Algae under my Winter Cover?

I live in NW Indiana and have an in-ground pool. With all of the rain that we have had, the pool water needed to be pumped down.  I took off a corner of the cover to put the pump in and there is green algae everywhere.  Is there a chemical I can put in the pool to kill the algae off now, with the pool being closed?  In my 30 years of owning a pool, this is the first time I have ever had algae.

The chemicals were perfect when I closed the pool at the end of September.  I did have a big problem with our fill water this year, along with everyone else that has a pool in NW Indiana.  Three towns had been adding a lot of copper to the water, so our pool water was always out of balance with chemicals and cloudy.  Could this be the cause of the algae?

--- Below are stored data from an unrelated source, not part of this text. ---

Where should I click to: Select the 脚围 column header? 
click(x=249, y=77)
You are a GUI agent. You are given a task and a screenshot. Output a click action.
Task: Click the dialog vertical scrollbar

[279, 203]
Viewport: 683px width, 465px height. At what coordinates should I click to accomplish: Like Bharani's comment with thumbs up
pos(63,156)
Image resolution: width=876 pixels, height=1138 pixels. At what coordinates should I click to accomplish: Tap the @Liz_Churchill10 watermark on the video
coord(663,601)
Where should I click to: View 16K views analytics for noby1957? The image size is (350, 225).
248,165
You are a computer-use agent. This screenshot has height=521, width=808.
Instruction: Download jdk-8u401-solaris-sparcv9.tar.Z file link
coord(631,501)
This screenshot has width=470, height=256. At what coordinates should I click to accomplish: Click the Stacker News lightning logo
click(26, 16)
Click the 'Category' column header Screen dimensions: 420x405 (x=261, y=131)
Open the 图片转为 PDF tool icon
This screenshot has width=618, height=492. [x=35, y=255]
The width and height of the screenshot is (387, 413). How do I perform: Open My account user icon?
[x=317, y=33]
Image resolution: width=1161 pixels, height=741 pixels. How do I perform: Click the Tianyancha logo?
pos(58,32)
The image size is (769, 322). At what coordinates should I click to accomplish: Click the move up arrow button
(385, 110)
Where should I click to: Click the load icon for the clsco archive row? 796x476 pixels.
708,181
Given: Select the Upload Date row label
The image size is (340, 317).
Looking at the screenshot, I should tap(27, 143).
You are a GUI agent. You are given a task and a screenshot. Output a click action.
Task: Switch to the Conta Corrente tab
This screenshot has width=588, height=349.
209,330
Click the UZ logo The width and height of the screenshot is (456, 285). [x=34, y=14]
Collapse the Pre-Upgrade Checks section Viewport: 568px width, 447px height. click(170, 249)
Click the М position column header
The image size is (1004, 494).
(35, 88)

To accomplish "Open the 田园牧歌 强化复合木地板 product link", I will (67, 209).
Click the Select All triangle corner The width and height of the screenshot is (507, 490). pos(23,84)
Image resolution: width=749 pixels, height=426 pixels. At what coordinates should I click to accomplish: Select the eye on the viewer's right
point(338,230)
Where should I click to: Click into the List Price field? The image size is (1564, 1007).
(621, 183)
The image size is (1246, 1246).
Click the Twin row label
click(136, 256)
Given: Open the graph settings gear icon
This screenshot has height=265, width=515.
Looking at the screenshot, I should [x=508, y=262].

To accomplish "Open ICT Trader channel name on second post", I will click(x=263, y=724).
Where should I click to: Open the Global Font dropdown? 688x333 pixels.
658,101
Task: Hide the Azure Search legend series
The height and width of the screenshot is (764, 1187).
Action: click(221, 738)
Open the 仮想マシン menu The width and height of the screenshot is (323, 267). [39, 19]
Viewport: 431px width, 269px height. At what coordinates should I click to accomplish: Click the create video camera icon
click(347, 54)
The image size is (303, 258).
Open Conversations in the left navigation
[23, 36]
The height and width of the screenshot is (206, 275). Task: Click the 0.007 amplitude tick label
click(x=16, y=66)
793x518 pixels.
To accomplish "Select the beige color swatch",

Vinyl Liner Pool Opening Series Green Water (4)
This is Algae
Hybrid Pool {HOF} Green Water
This is high metals (iron) in the water causing discoloration.

Answer:

 

With the copper issues you had I wonder if you have a film of copper on the pool surface, or if indeed algae is growing. They could look similar (green and powdery).

If it is algae and you have a gunite/fiberglass pool you can add liquid chlorine (1-4 gallons depending on the size of the pool) to keep it under control. You can also use liquid chlorine on a liner pool, (do not use powder as it can bleach a liner). You’ll want to adjust the amount, again 1-4 gallons to the pool. If you add liquid chlorine and the green gets worse, I’ll look more to copper as the culprit. Higher levels of pH introduced by the chlorine could push metals out of solution, causing the water to discolor and/or deposit on the pool surfaces.

You can also add a winter algaecide (available online or though local pool supply stores) to keep it under control.

If you think it might be copper, I’d add a sequestering agent to the pool, a stain and scale preventative and then plan on using filtration to clean in the spring. If it stains the pool you’d be able to acid wash a gunite, or possibly chemically treat in the spring. If it stays too long, a liner may have to be replaced.

Hope this helps, please send more specifics (type of pool) and even a picture of what it looks like for more help. A pool store could also run a copper test to see what the copper concentration in the water may be.